Menurut dia, memboikot Presidential Threshold, tidak membuat partai dan Capres yang bersangkutan menjadi besar, dan tidak pula mengecilkan yang lain.

Perkuat sistem presidensial
Sementara itu, pengamat politik dari Universitas Katolik Widya Mandira (Unwira) Kupang Dr Marianus Kleden berpendapat persyaratan ambang batas calon presiden 20-25 persen sesungguhnya untuk memperkuat sistem presidensial. 

"Dalam jangka panjang, ambang batas calon presiden adalah untuk memperkuat sistem presidensial karena mayoritas anggota parlemen mendukung kebijakan presiden," kata Marianus Kleden kepada Antara.

Dalam UU Penyelenggaraan Pemilu yang baru disahkan, syarat Presidential Threshold sebesar 20 persen dari total jumlah kursi di parlemen dan 25 persen dari total jumlah suara sah. 

Menurut dia, sistem presidensial akan semakin kuat karena mayoritas anggota parlemen mendukung kebijakan presiden dan wakil presiden dalam melaksanakan tugas-tugas pembangunan.

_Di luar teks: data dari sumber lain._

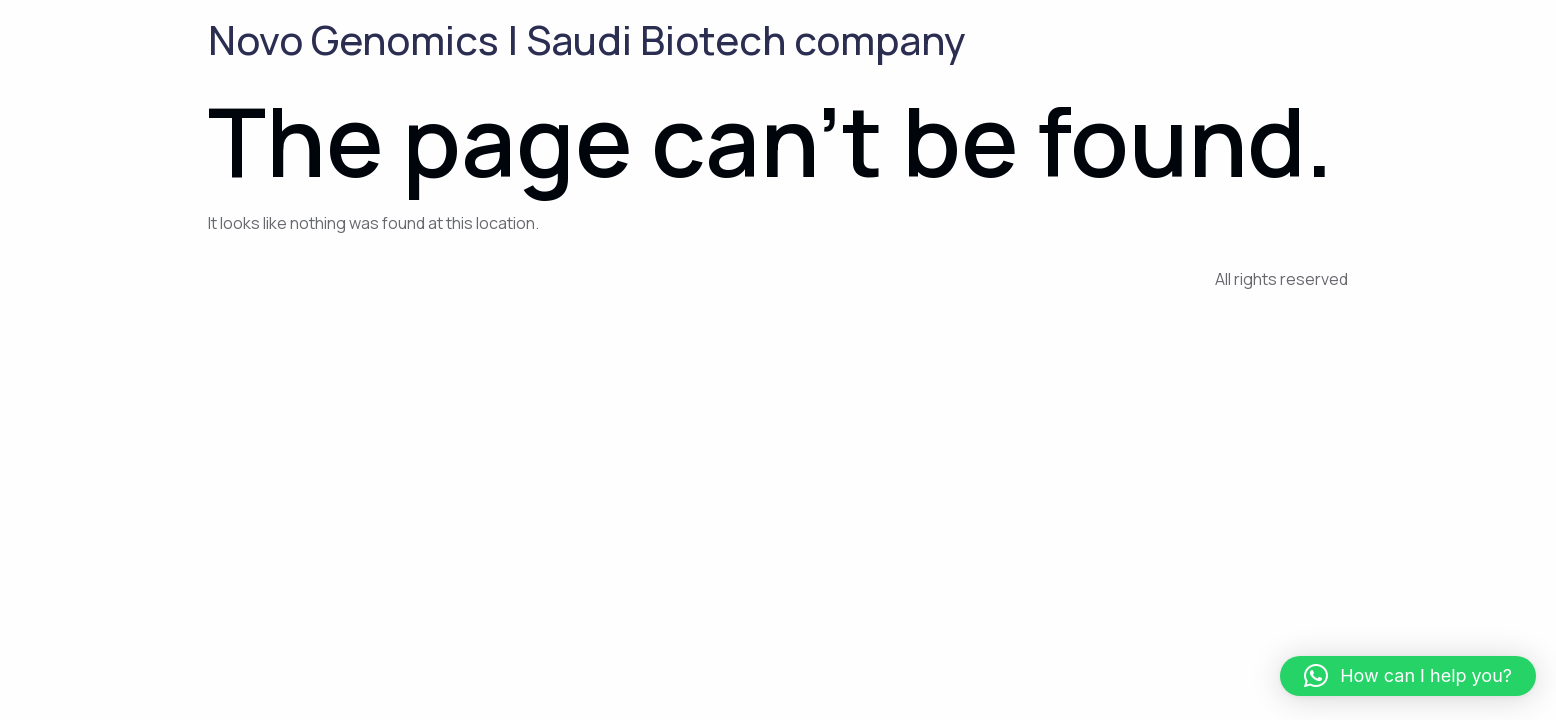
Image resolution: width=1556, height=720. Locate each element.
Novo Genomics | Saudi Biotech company (587, 39)
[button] (1408, 676)
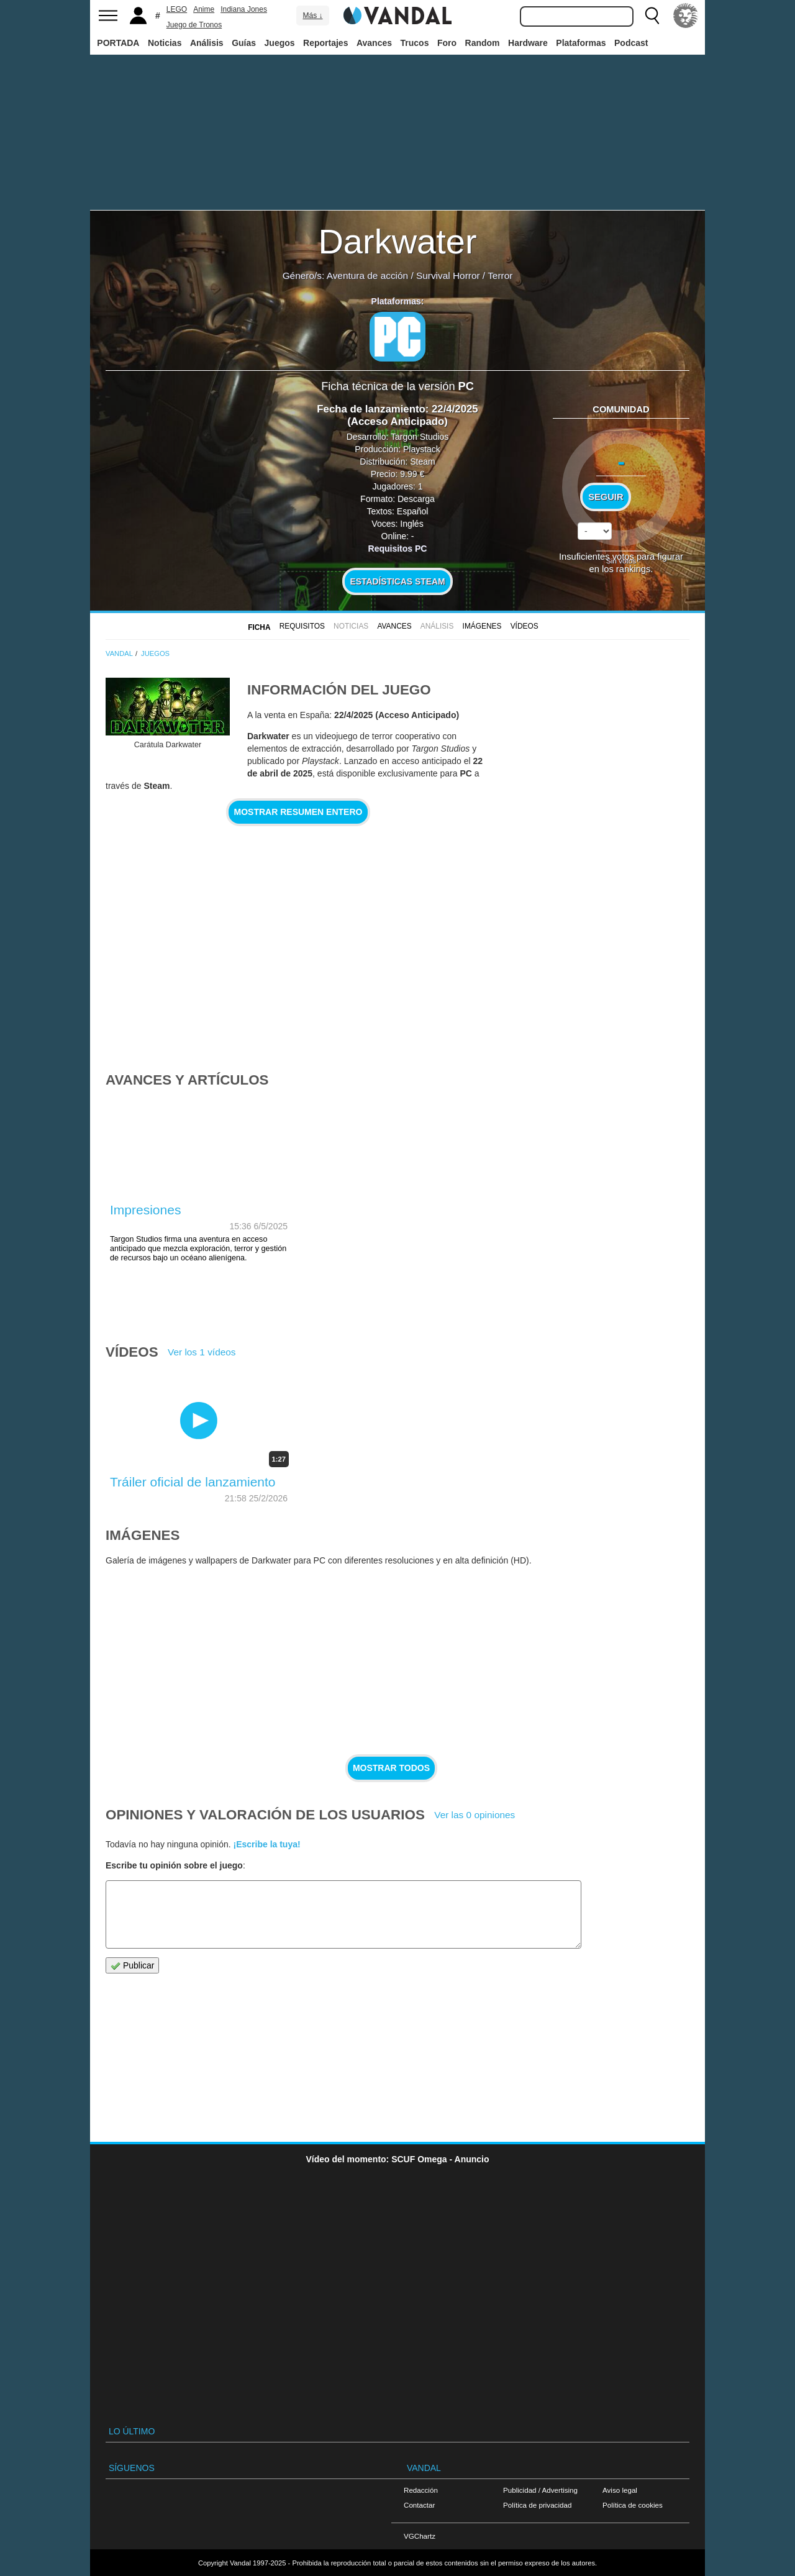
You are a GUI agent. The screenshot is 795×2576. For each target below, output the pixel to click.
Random (482, 43)
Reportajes (325, 43)
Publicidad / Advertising (540, 2490)
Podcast (631, 43)
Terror (500, 275)
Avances (374, 43)
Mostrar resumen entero (298, 812)
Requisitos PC (397, 548)
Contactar (419, 2505)
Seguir (605, 497)
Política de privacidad (537, 2505)
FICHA (259, 627)
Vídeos (524, 626)
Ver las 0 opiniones (474, 1814)
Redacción (421, 2490)
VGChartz (419, 2536)
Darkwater (397, 241)
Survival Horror (448, 275)
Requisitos (302, 626)
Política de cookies (632, 2505)
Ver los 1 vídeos (202, 1352)
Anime (203, 9)
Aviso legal (619, 2490)
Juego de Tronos (194, 24)
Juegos (280, 43)
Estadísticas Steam (397, 581)
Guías (244, 43)
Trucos (415, 43)
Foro (447, 43)
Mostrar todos (391, 1768)
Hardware (528, 43)
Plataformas (581, 43)
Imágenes (482, 626)
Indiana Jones (243, 9)
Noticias (164, 43)
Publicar (132, 1965)
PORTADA (118, 43)
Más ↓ (312, 15)
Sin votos (621, 561)
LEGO (176, 9)
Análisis (207, 43)
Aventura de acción (367, 275)
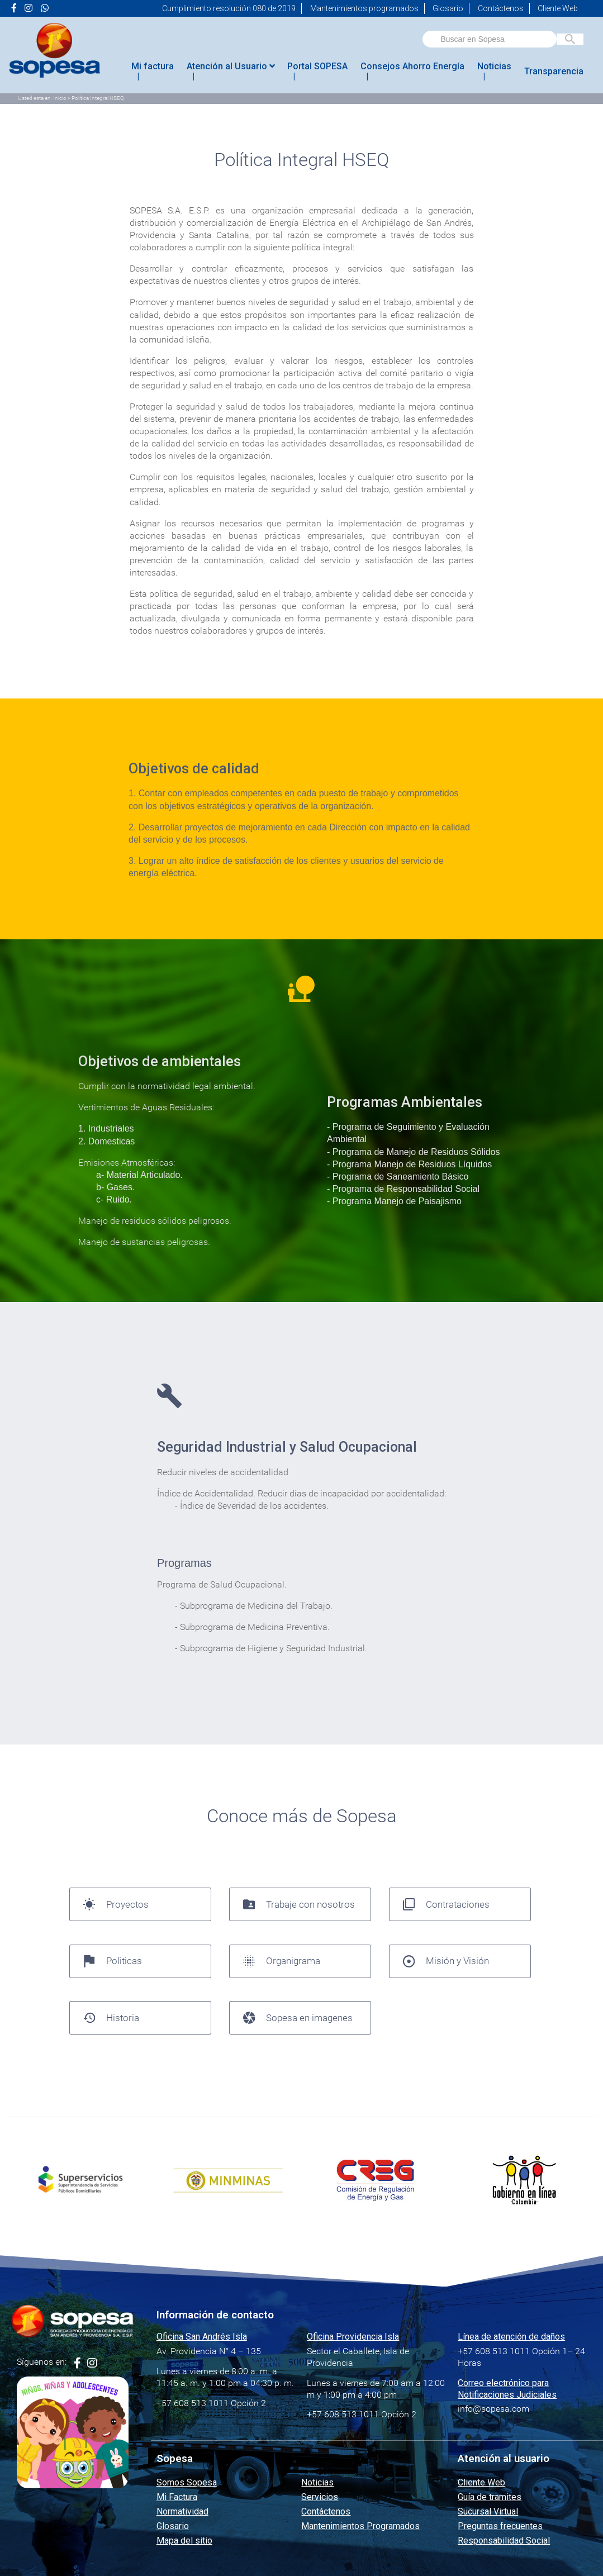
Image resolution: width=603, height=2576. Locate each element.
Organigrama (282, 1961)
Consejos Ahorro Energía (412, 66)
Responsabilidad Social (504, 2540)
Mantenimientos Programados (360, 2526)
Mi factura (152, 66)
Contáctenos (501, 8)
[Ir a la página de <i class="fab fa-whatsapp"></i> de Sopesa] (44, 8)
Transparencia (553, 71)
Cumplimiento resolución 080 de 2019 (229, 8)
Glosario (448, 8)
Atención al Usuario (231, 66)
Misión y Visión (446, 1961)
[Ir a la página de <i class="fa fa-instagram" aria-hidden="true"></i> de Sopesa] (28, 8)
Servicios (319, 2497)
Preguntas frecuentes (500, 2526)
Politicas (113, 1961)
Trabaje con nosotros (299, 1904)
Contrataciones (446, 1904)
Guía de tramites (489, 2497)
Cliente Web (558, 8)
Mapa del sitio (184, 2540)
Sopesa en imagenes (298, 2018)
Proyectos (116, 1904)
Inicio (60, 98)
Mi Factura (176, 2497)
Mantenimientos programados (364, 8)
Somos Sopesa (186, 2482)
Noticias (494, 66)
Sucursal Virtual (488, 2511)
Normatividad (182, 2511)
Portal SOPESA (317, 66)
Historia (111, 2018)
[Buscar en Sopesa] (570, 39)
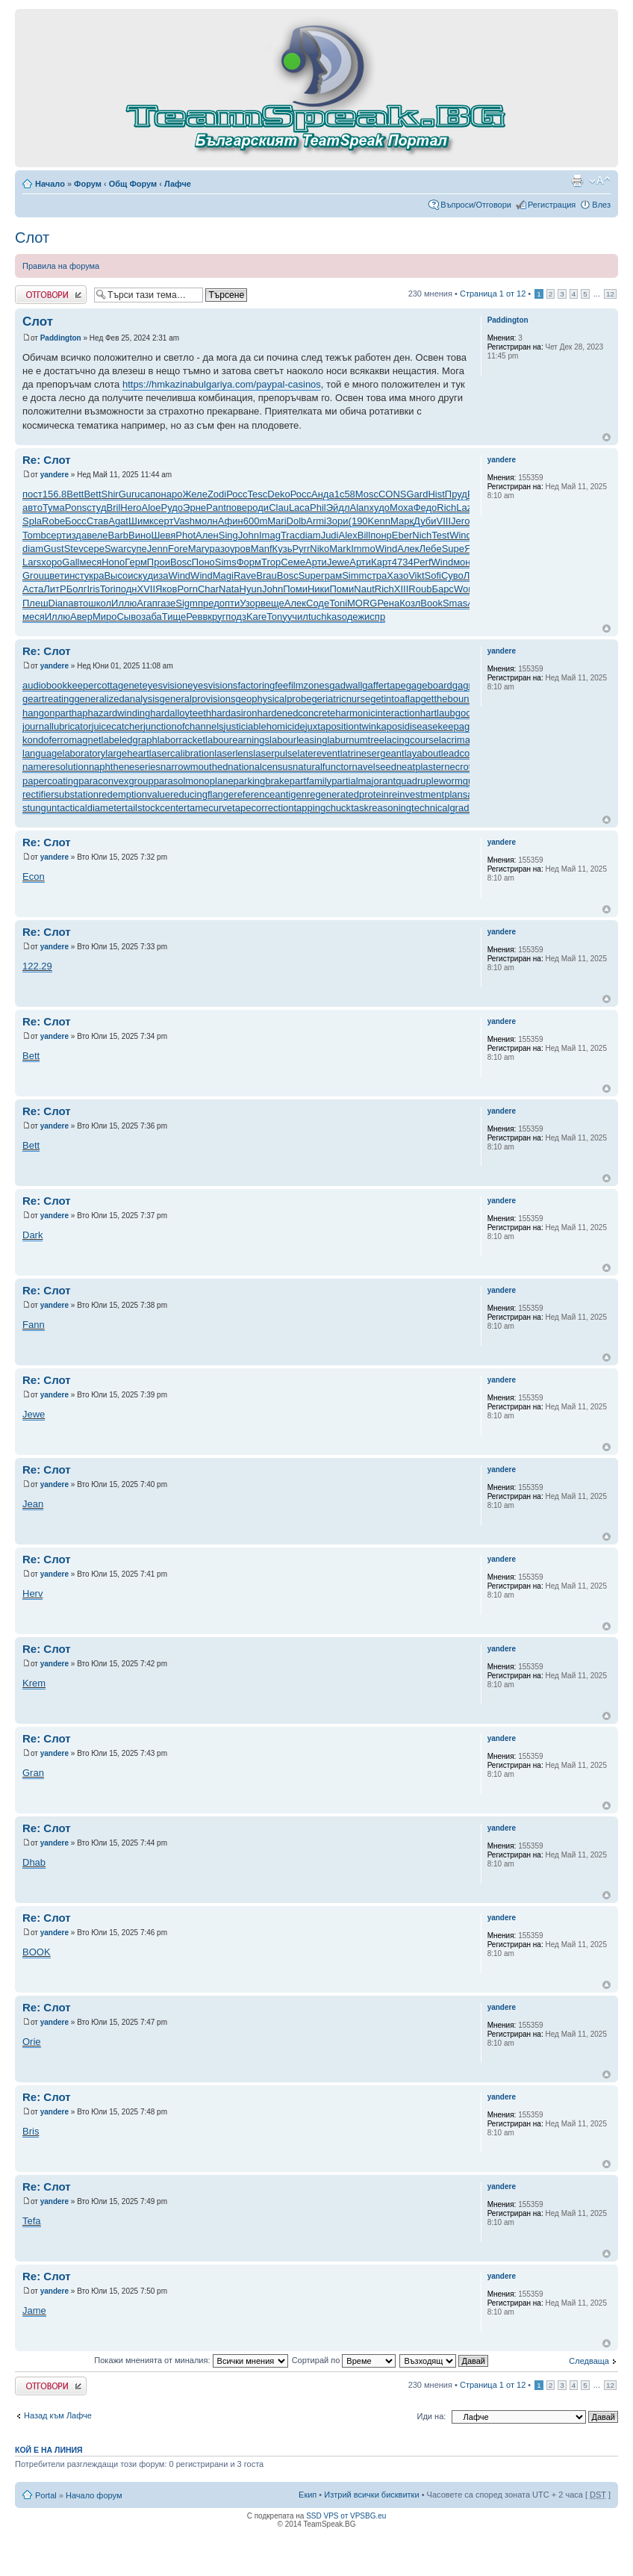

Selain itu, presiden terpilih juga tidak mudah digoyang oleh kekuatan partai politik yang memilih menjadi bagian dari oposisi pemerintahan, karena presiden mendapat dukungan mayoritas di parlemen.

Mengenai adanya sikap WO, dia mengatakan, karena sejumlah partai politik melihat persyaratan ambang batas calon presiden hanya untuk jangka pendek yakni untuk kepentingan pemilu presiden 2019.

"Anggota parlemen yang memilih WO adalah mereka yang melihat bahwa penetapan ambang batas ini hanya untuk memperbesar peluang Presiden Joko Widodo untuk dicalonkan kembali pada Pemilu Presiden 2019 dan mempersempit peluang bagi calon lain untuk ikut berkompetisi dalam Pilpres 2019," katanya.

"Saya melihat ada dua tujuan yakni tujuan jangka pendek dan jangka panjang dari penetapan Presidensial Threshold ini," katanya dan menjelaskan kepentingan jangka pendek adalah memperbesar peluang Jokowi untuk dicalonkan kembali dan jangka panjang adalah memperkuat sistem presidensial di Indonesia.

"Dan, rakyat tentu akan memilih tujuan jangka panjang untuk kepentingan kesejahteraan ketimbang jangka pendek," katanya.

Ahmat Atang mengatakan persyaratan calon presiden 20-25 persen sesungguhnya untuk memperkuat legitimasi politik agar bangsa ini bisa mendapatkan figur pemimpin yang mumpuni dengan legitimasi politik yang kuat.